Reputation: 39394
I am reading a list of files from a directory and looking for the patterns:
A. [[[Something]]] > Get the string "Something"
B. [[[Something///Comment]]] > Get the strings "Something" and "Comment"
C. [[[Enter between %0 and %1 characters|||Val 1|||Val 2]]] >> Get the string before the first ||| which is "Enter between %0 and %1 characters"
So I tried the following:
IList<String> files = Directory.GetFiles(path, "*.cshtml", SearchOption.AllDirectories).ToList();
IDictionary<String, Tuple<Int32, String>> items = new Dictionary<String, Tuple<Int32, String>>();
Regex regex = new Regex(@"\[\[\[.*\]\]\]");
foreach (String file in files) {
foreach (String line in File.ReadAllLines(file)) {
MatchCollection matches = regex.Matches(line);
foreach (Match match in matches) {
if (match != null) {
items.Add(match.Value, new Tuple<Int32, String>(number, file));
}
}
}
}
NOTE: I am using ReadAllLines because I need to get the line number of each match I find.
Could I have some help in the following:
When using the Regex @"[[[.*]]]" I found a situation where is does not work:
ViewInfo.Title("[[[Title]]]").Description("[[[Description]]]");
I get Title]]]").Description("[[[Description]]]
I have not been able to apply the Rules (B) and (C).
Is it possible to improve performance or my code is ok?
Upvotes: 0
Views: 372
Reputation: 51330
You need an ungreedy expression: .*?
will try to consume as few characters as possible .
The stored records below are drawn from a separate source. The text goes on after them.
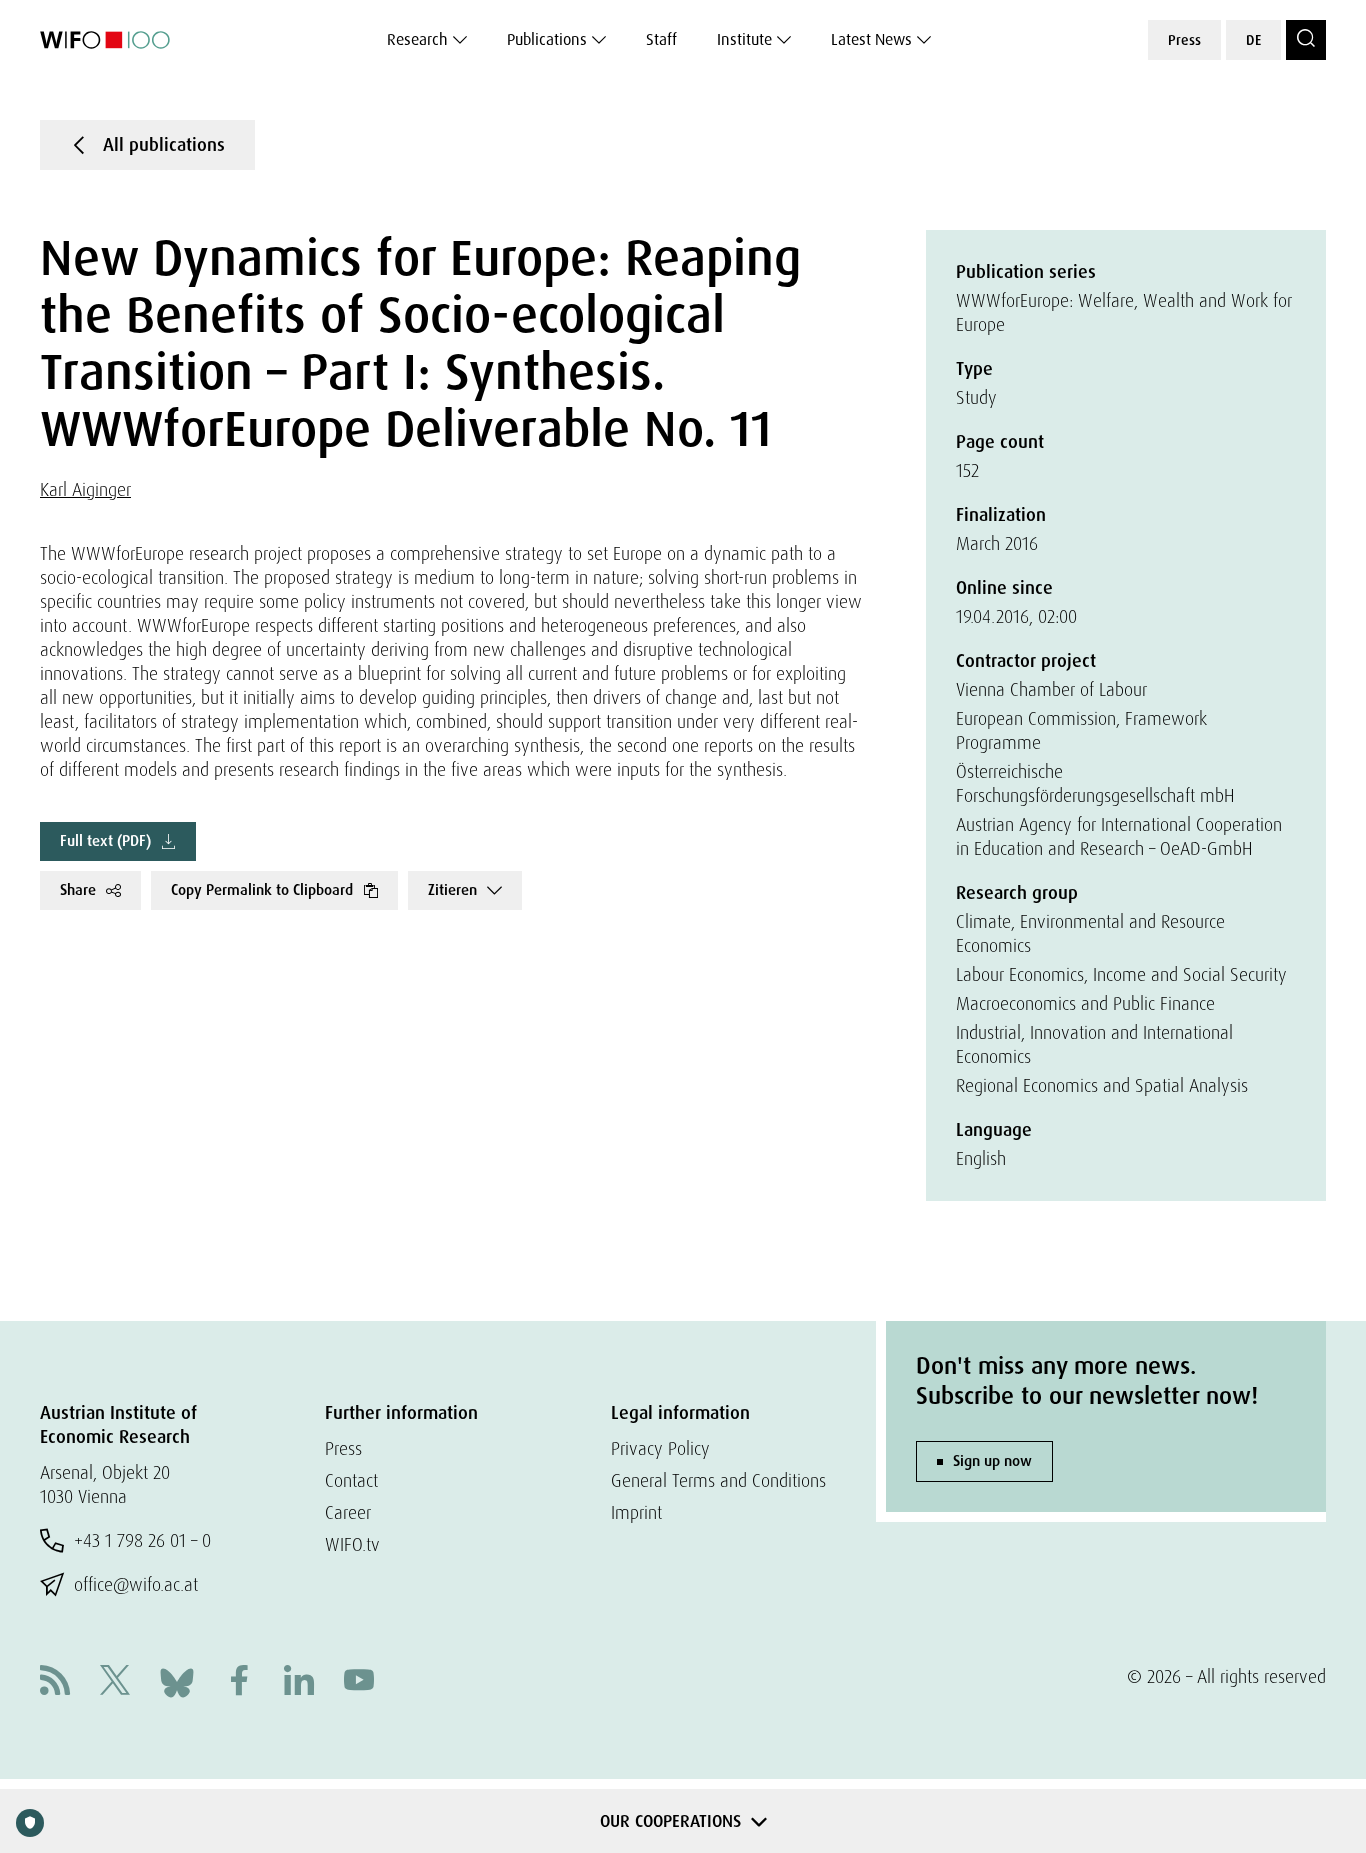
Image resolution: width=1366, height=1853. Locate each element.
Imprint (636, 1512)
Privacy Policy (660, 1448)
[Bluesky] (177, 1680)
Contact (351, 1480)
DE (1253, 40)
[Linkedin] (299, 1682)
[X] (115, 1682)
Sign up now (992, 1461)
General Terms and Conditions (718, 1480)
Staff (661, 39)
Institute (744, 39)
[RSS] (55, 1682)
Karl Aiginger (85, 489)
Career (348, 1512)
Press (1184, 40)
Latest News (871, 39)
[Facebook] (239, 1682)
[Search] (1306, 40)
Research (417, 39)
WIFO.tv (352, 1544)
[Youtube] (359, 1682)
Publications (547, 39)
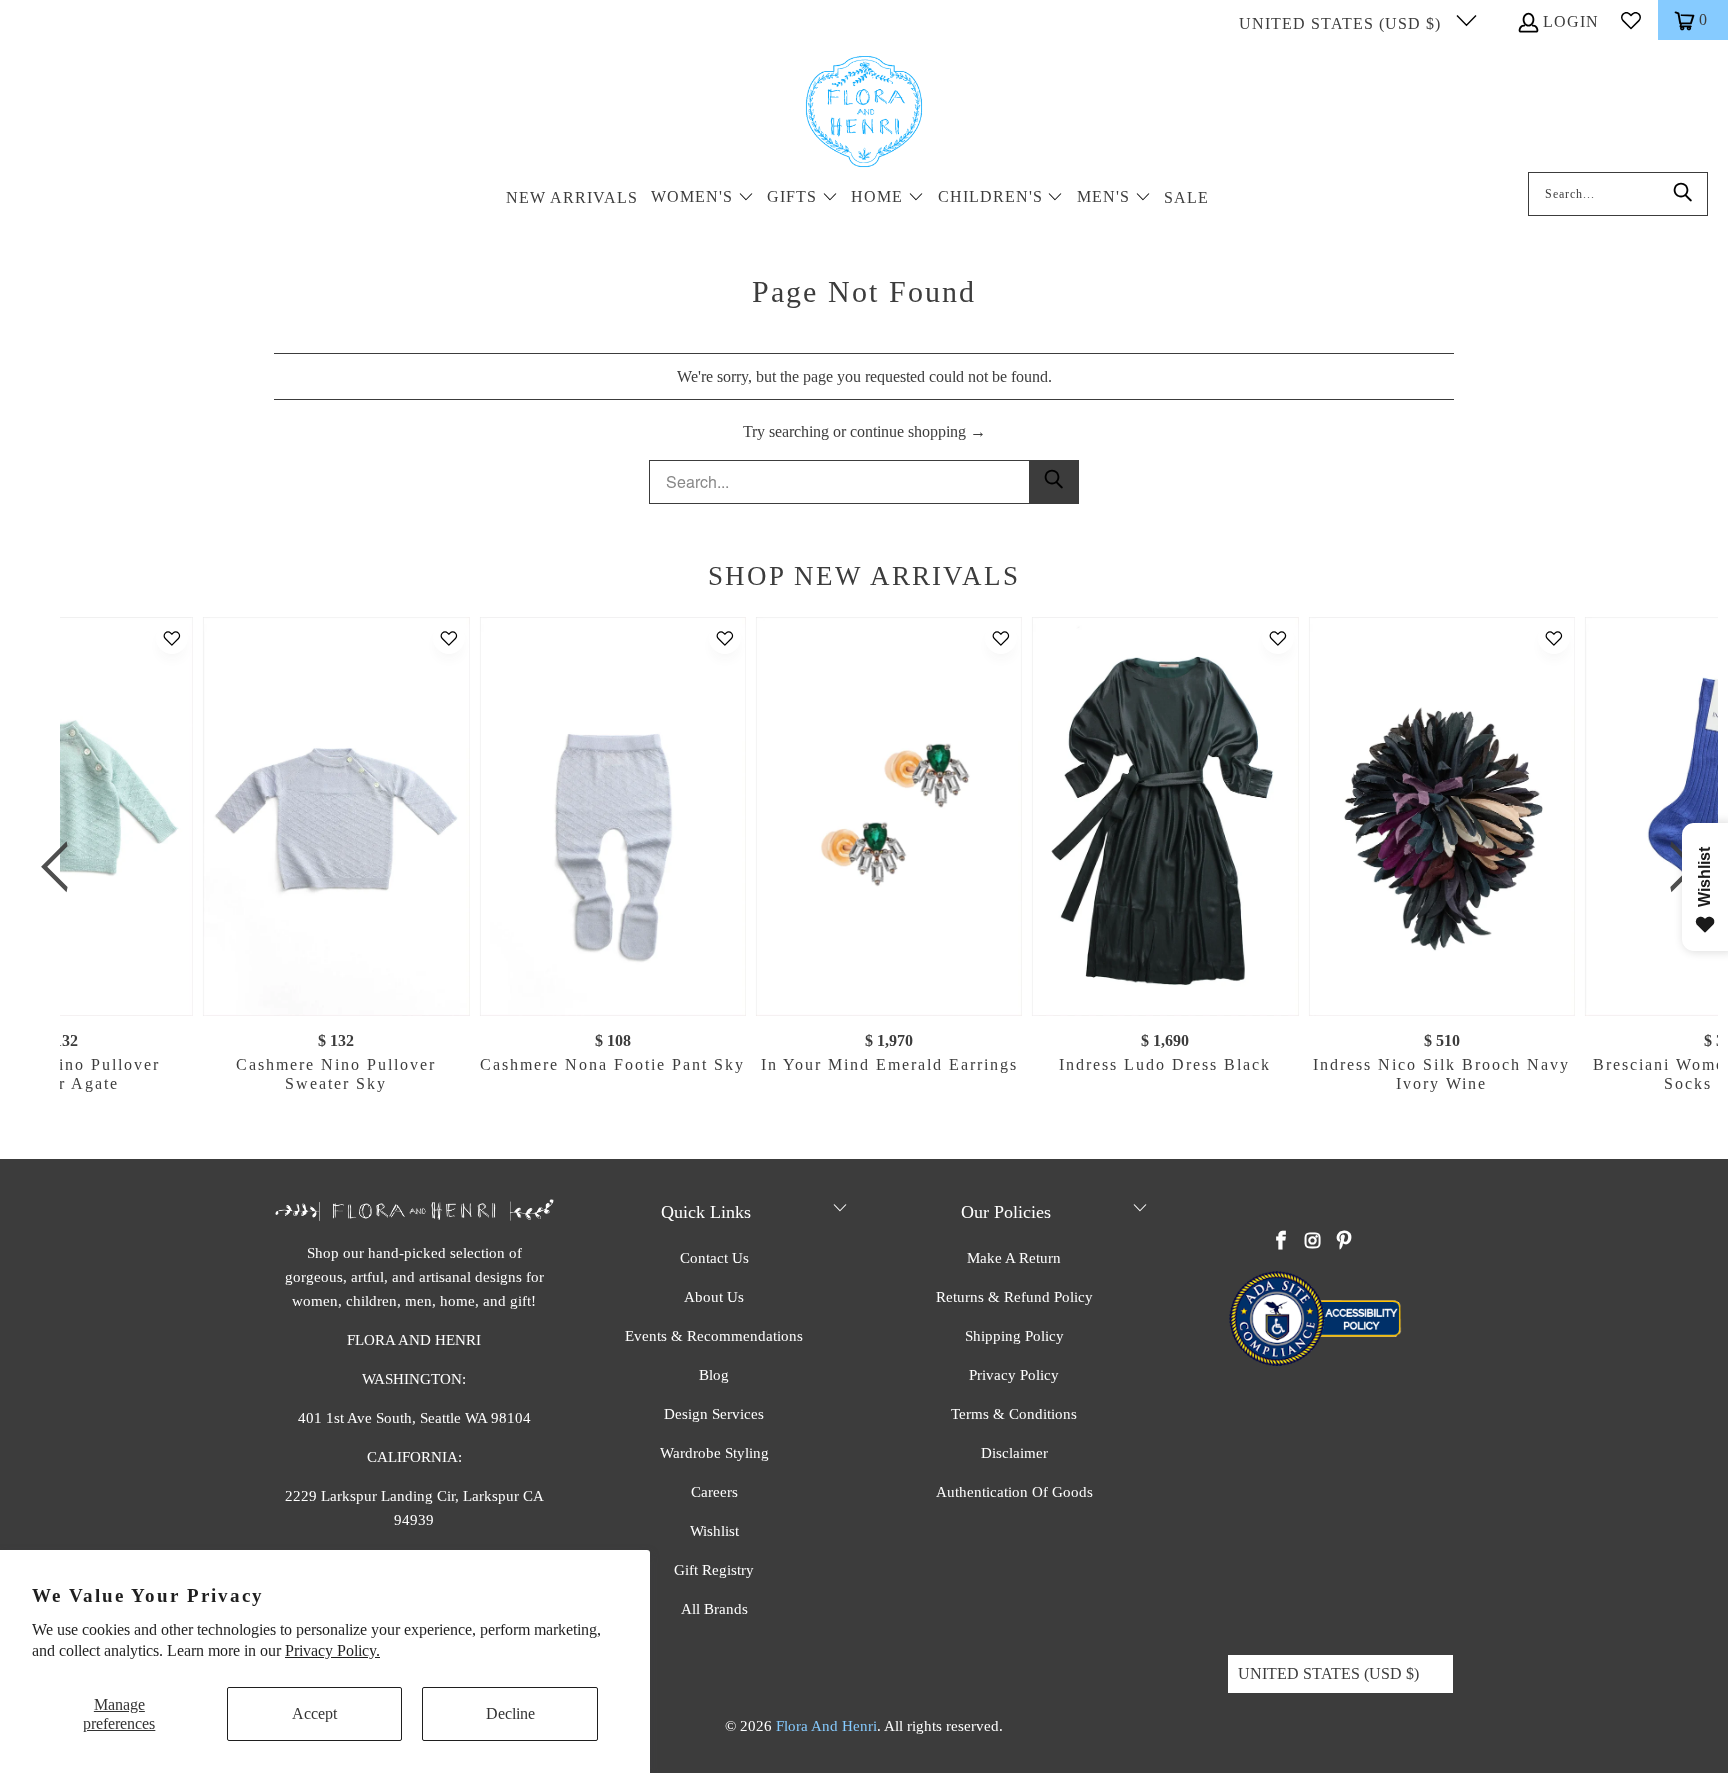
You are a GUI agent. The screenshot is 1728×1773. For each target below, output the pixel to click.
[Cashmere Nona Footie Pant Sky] (612, 816)
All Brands (714, 1609)
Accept (314, 1713)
Try this: @"\[\[\[(?:(.*?)\|\|\|.*?|(.*?)///(.*?)|(.*?))\]\]\]"
(it is important to put the longest possible alternatives first or .*?
could just eat up the whole string)
Use File.ReadLines
along with a variable you'll increment at each iteration for counting lines. That way you won't have to hold the whole file in memory.
Upvotes: 1